武の稽古においても、日常生活においても、仕事や人さまとのお付き合いにおいても、、、さまざまな局面で相手との関係性があり、それは必ずしも友好的な関係ばかりではない。

そして自分にも相手にも理や都合というものがあり、時には相手を立てながら、時には相手を抑え込みながら、自分の願望や所信を徹すこともあります。

相手のあることですので、意に沿わない結果になることもあるでしょう。しかし結果はどうであれ、自分の伝えたいこと・守りたいもののために、自分の心技体を活かし切れたかどうかも大切です。

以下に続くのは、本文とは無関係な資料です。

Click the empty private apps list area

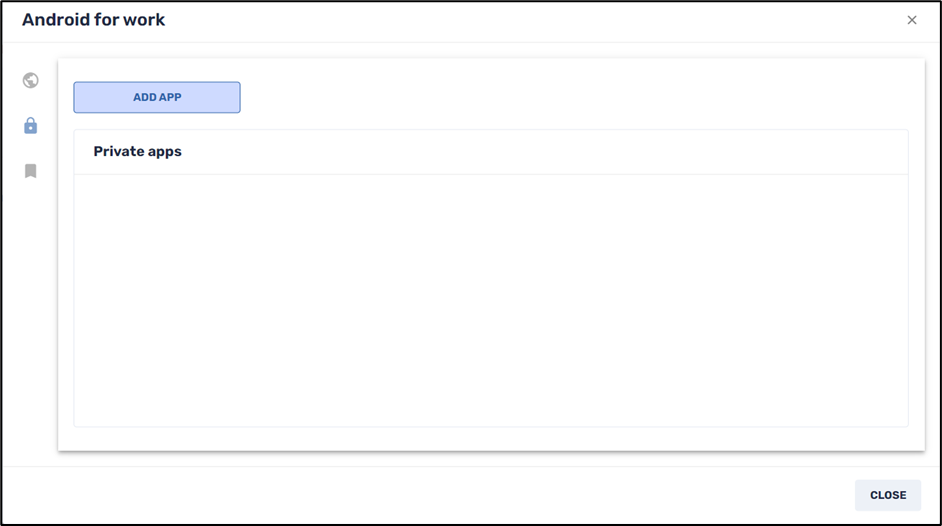pos(490,300)
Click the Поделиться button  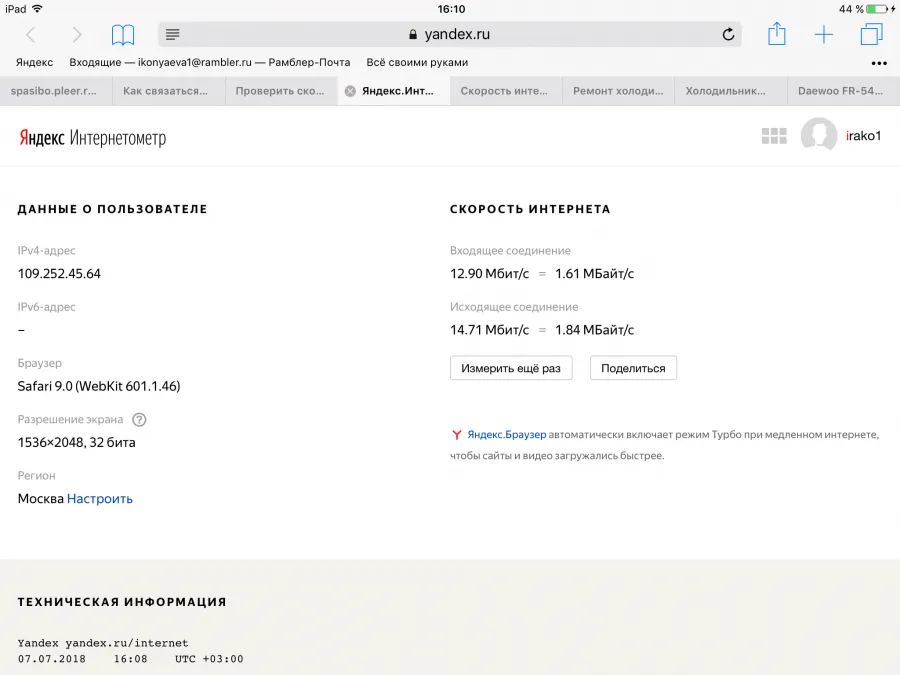click(x=633, y=368)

男一匹、最大限に自分を出し切れれば、ベストの結果にはならなくとも次への展開が見えたり、次につながる手掛かりになったりするものです。

さて。

白いカーテンを取り除くためには気力が大事と澤井宗師は語っており、そのためには自分の持っているものを掘り下げることが不可欠なのだろうと思慮します。

私が今のところ考えているのは、、、

・白いカーテンを取り除いて自分のやるべきことを存分にやる。

・そのために、信ずるに足るだけのものを自分の中に確立する。

・それは何も目新しいものを引っ張って来るということではなく、自分の中にあるもの、師から授けられたものを掘り下げて「自家薬籠中の物」とする。

といったところでしょうか。

そんなことを心に置いて歩みます。